Construyeron una jaula y de algún lugar consiguieron unos conejos. Luego, seguramente atraídos por los desperdicios de comida, llegaron algunos perros que fue¬ron inmediatamente adoptados por Martha. En una de las pocas cosas en que coincidía conmigo era en su simpatía por estos animales.
Comenzamos a juntarnos allí, en la quinta del boliche, los días Domingos al atardecer, a comer asados. A esas reuniones invitábamos a algunos amigos y clientes de los más allegados y a veces a algunas de nuestras chicas.
Como comer carne de vaca era muy normal y nuestra mente estaba siempre lista a inventar algo distinto, por algún tiempo pusimos de moda lo que podríamos llamar “la caza deportiva del corderito sabatino”.
Consistía en salir en el auto el día Sábado a la tarde, rifle en mano, a buscar un corderito que pastara cerca del camino. Una vez ubicado el lanudo animalito, tratar de acertarle un tiro en la cabeza, para que no se alejara, y al día siguiente comerlo asado en la citada reunión.
Algunas de las diversiones que solíamos adjuntar al programa oficial de esas tardes de Domingo eran los concursos de tiro a la botella y el boxeo amateur.
En los primeros, después de un aperitivo preliminar, ninguna botella estaba segura. Ni siquiera las que contenían bebidas o luces adentro, bajo los pinos del patio. Sospecho hoy que los vecinos tampoco se deben haber sentido muy seguros.
Las reuniones pugilísticas se caracterizaban por lo desparejas en cuanto a la calidad, el peso y el grado alcohólico de los contendientes. No faltaban los ojos morados y los que se enojaban y querían seguir la pelea de verdad.
Más adelante en una anécdota de Marcos agregaré detalles sobre su tortuoso paso por el ring.

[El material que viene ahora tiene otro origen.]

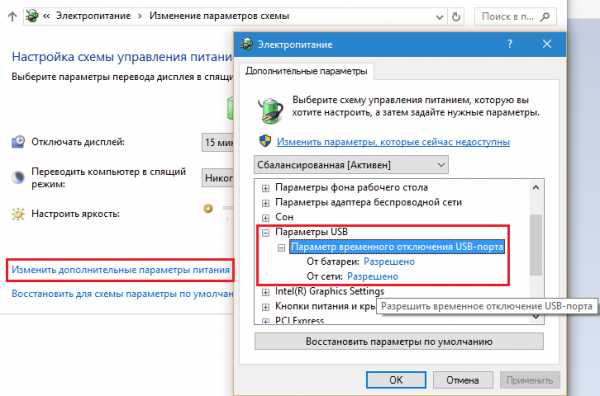Open the Сбалансированная [Активен] scheme dropdown
This screenshot has width=600, height=396.
pyautogui.click(x=351, y=165)
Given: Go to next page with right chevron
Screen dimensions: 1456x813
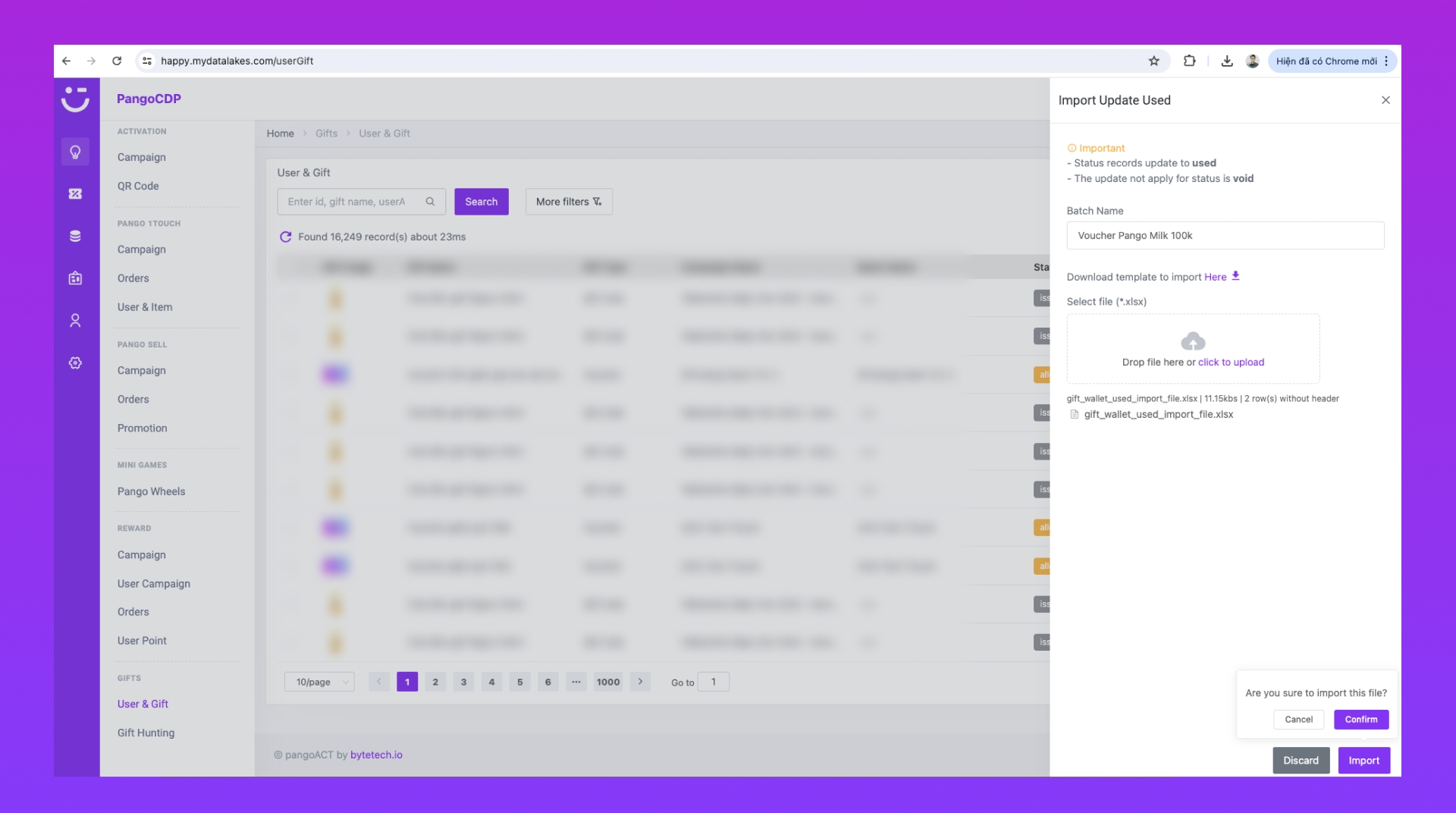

Pablo y yo, en General Alvear y Huinca Renancó, respectivamente, habíamos frecuentado algunas partidas de lo que comúnmente se conoce como "cacho", "cubilete" o sim¬plemente juego de dados.
En La Pampa de entonces esas partidas eran económicamente muy importantes. Personalmente he visto arriesgar en un solo tiro de dados el valor de un automóvil. Conocí a quiénes, luego de una noche de suerte, pasaron, de ser desocupados o empleados del ferrocarril, a ser hacendados, comerciantes o capitalistas de quiniela clandestina. Y otros que, a la inversa, dejaron en el verde tapete, herencias o años de tra¬bajo y sudor.
No nombraré los locales ni los concurrentes a los mismos porque seguramente, si los primeros están aún de pie y los segundos todavía viven, la partida continúa...
Las pocas veces que entré a alguno de estos lugares de General Pico, tuve muy mala suerte y por fortuna, poco dinero en el bolsillo para perder.
Es creencia en los jugadores que la llamada "suerte de principiante" es una ley de cumplimiento riguroso. Por lo tanto, ante una cara nueva, habrán de seguirle el juego tratando de especular con ese guiño que la Diosa Fortuna, indefectiblemente, hará al recién ingresado a ese mundo. A mí me ocurrió en Huinca Renancó, en una partida donde todos los que seguían mi juego ganaron considerables sumas mientras que yo, que era quién había traído la suerte a la mesa, ganando once veces seguidas, apenas quintupliqué lo poco que me había arriesgado a apostar. No alcanzó para que me prendiera el vicio y quedó como una experiencia más.
Crescencio, el encargado de nuestro bowling, llevó a Pablo por primera vez a una de las partidas llamadas "grandes". Esa noche Pablo ganó una suma importante y lógicamente le agarró, al menos momentáneamente, la enfermedad de ese juego. Luego de dos o tres noches afortunadas allí, en General Pico, decidió probar suerte en Santa Rosa y hacia allá viajó junto a Crescencio, una noche de sábado.
Regresaron al aclarar el día. Pablo tenía la boca rota y Crescencio mostraba en su frente y mejillas huellas de manos ajenas.
Habían ganado algo de dinero y antes de emprender el regreso decidieron pasar por una tradicional whisquería que estaba junto a la ruta, a la salida norte de Santa Rosa. La intención era festejar con una copa la continuidad de los triunfos. Parece que la euforia y el whisky de ellos, y las ganas de pelear con cualquiera, de algunos de los que allí estaban, hicieron que se armara una batalla campal. Si aquello no terminó peor, fue porque tanto Pablo como Crescencio habían ido desarmados y debieron huir junto a quienes los acompañaban, para salvar lo que les quedaba sano de la cara.
Al igual que la citada ley que rige la suerte de los principiantes, existe otra, menos conocida pero también de indefectible cumplimiento, y es la que determina la declinación de esa capacidad de ganar para quienes continúen en el juego. Ésta también se cumplió para Pablo que pronto empezó a contar más perdidas que ganadas y a practicar más esporádicamente esa actividad.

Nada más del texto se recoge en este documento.